Timeline, compute, and ambition behind Mango’s launch plan
2026 would be an aggressive but conceivable window if Meta is able to rapidly scale up infrastructure. The company has said it is working toward an installed base of some 350,000 Nvidia H100-class GPUs and about 600,000 H100 equivalents across its fleet, an investment in capacity that matches the amount needed to train frontier-scale models. If Mango is to handle billions of daily requests across Instagram, WhatsApp and Facebook, it will need dedicated AI data centers, high-bandwidth interconnects and optimized inference stacks.
The competitive bar is high. OpenAI’s Sora has shown minute-long clips with great temporal coherence; Google’s Veo boasts hacks for 1080p generation and better camera controls; startups like Runway and Pika are iterating fast on creator-friendly tooling.

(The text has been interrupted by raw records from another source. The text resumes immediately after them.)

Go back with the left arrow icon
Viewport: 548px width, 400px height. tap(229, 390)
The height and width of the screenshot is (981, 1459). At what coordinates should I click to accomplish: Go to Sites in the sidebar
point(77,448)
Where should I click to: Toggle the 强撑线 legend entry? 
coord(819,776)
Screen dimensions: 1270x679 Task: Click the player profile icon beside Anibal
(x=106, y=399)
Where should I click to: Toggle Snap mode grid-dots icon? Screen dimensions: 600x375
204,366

For Mango to differentiate itself, all this will need to be done at high resolution with fine control over style and motion, robust audio and caption alignment, and near real-time rendering — ideally, in fact, for a fraction of today’s inference cost.
What Avocado Means For Coding (And Agents)

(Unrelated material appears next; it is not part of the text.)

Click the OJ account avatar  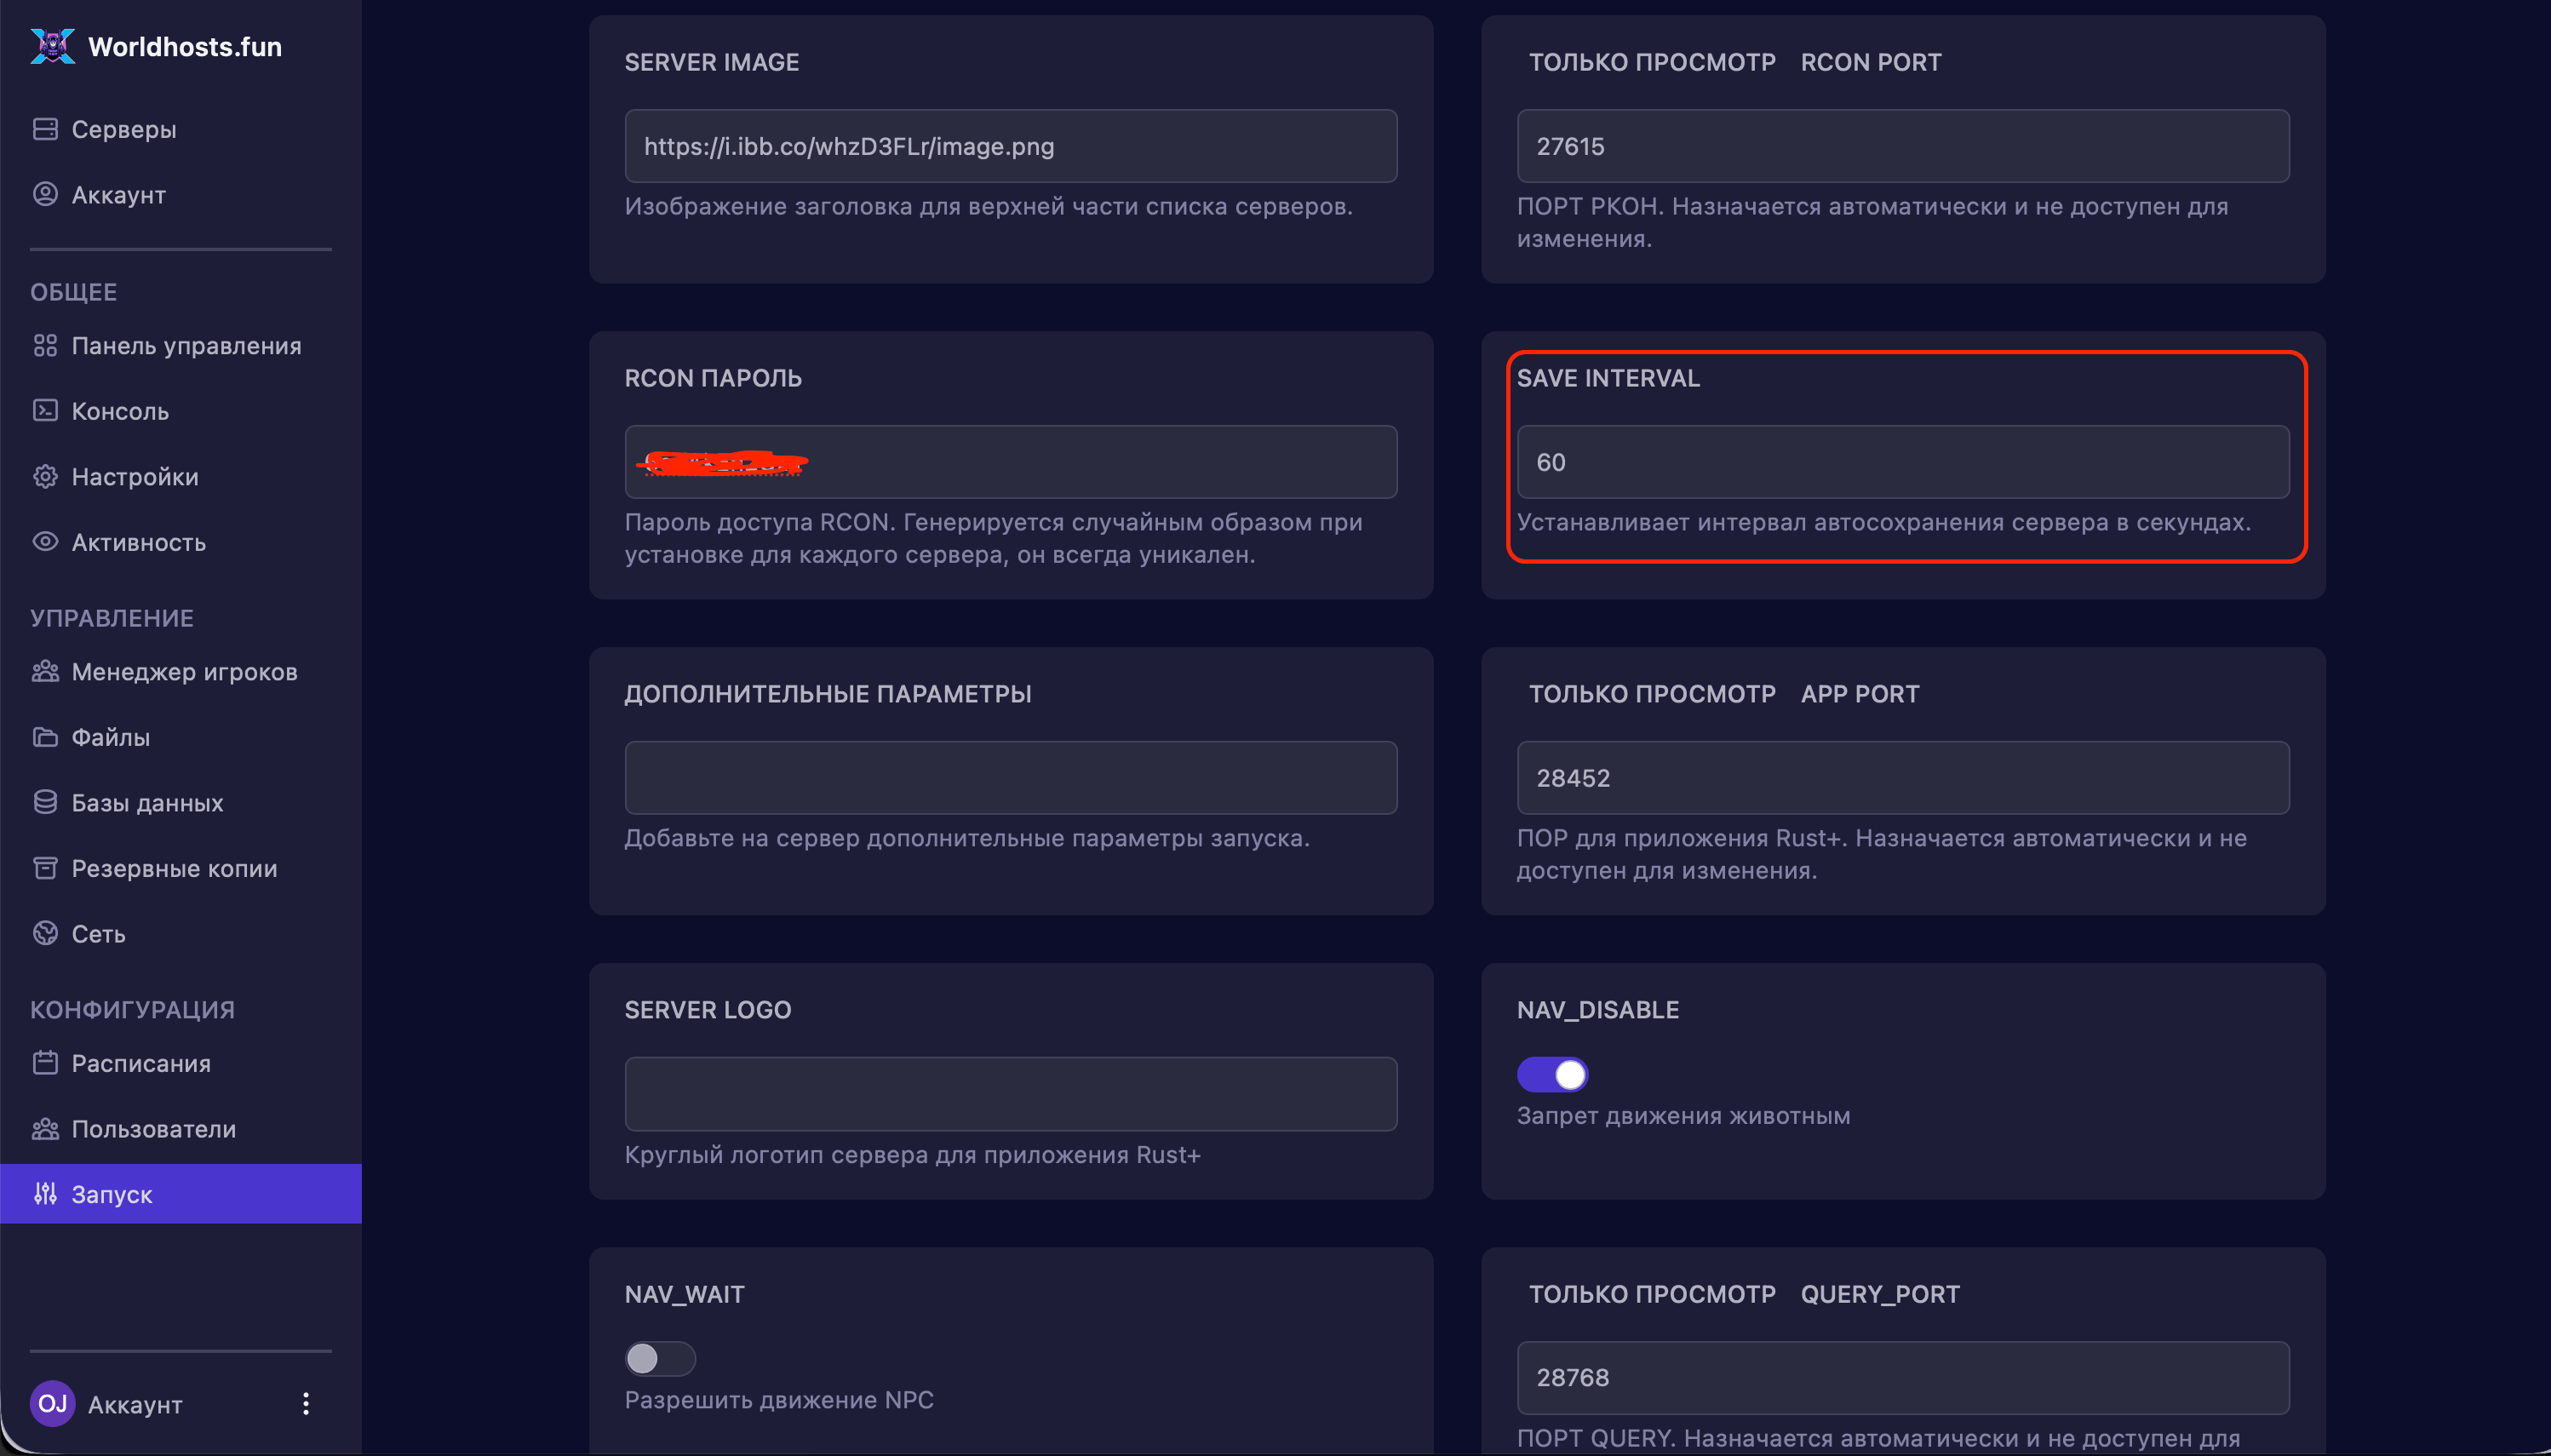[x=53, y=1404]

And Avocado, the text engine rumoured to be the code optimised model, suggests there’s an underlying agentic stack.
Good code synthesis and tool orchestration may empower Meta to chain models together: Avocado for planning and tool use, Mango for visual content, with specialized modules for search, memory and safety. Such a system could help create Reels variations in an automated way, localize ads and string together highlight clips from longer videos or facilitate creators with storyboard-to-shot workflows.

Meta also has a foundation to build on. Its Emu family brought fast image and short-form video creation, Llama models broadened developer mindshare in open ecosystems. If Avocado does provide a step-change in code rationale and API invocation, both of these enable new scales of internal automation and reduce latency between thought and publishable asset.

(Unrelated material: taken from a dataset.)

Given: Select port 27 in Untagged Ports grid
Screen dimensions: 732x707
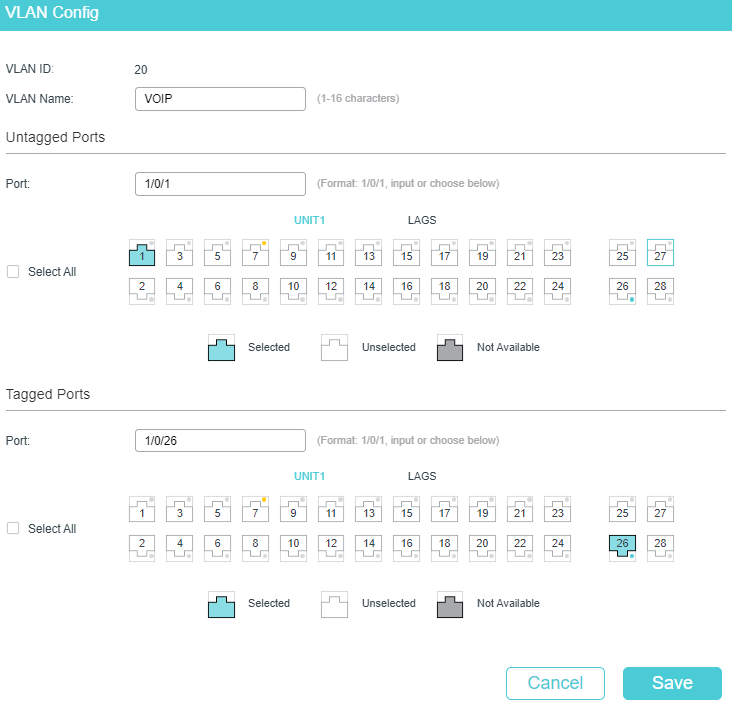Looking at the screenshot, I should pos(660,253).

Data and safety are the obstacles for Mango’s rollout
State-of-the-art video models require access to large, high-quality, rights-cleared datasets for training. Legal scholars now calculate that the industry has moved toward a combination of licensed material, publicly available data and synthetic augmentation after some of the biggest companies started unveiling deals to license media and news in 2024 or 2025. Meta’s potential edge is the massive trove of user-generated content across its apps, but that comes with greater privacy, consent and regional regulatory limitations — particularly in the EU under the DSA and GDPR.
Safety will be equally pivotal. Immense peril in realistic video generation: deepfakes threaten elections, public figures and brand integrity. Look for watermarking, provenance capabilities through Content Credentials or C2PA, classifier-based misuse detection and policy enforcement that conforms to standards frameworks — including NIST’s AI Risk Management guidance. The public demos of Mango will be judged as much on the watermark’s invincibility and guardrails as on the cinematic flair.
Why Meta wants a win in next-gen video and image AI
Today, Meta’s AI traction mostly derives from distribution: its assistant appears everywhere inside the apps used by billions of people, if not yet the go-to destination for power users. Meanwhile, rivals have stolen mindshare with flashy model shows and fast product loops. There are also rumors of leadership shuffling, researcher turnover in Meta’s superintelligence group and high-profile exits as reminders that Mango and Avocado are under pressure to deliver.
If Mango reaches its 2026 goal and with it, compelling quality, controllability, and safety come to the fore in earnest, Meta might just revolutionize creative workflows for consumers, advertisers and professionals within its ecosystem. Should it falter or disappoint, the epicenter of video foundation models could coalesce elsewhere. So over the next year, look for research teasers, third-party benchmark results and more leaders on the video and image leaderboards, compute disclosures and content provenance commitments — the clearest signal of all to show how close Meta is to turning Mango into a flagship product.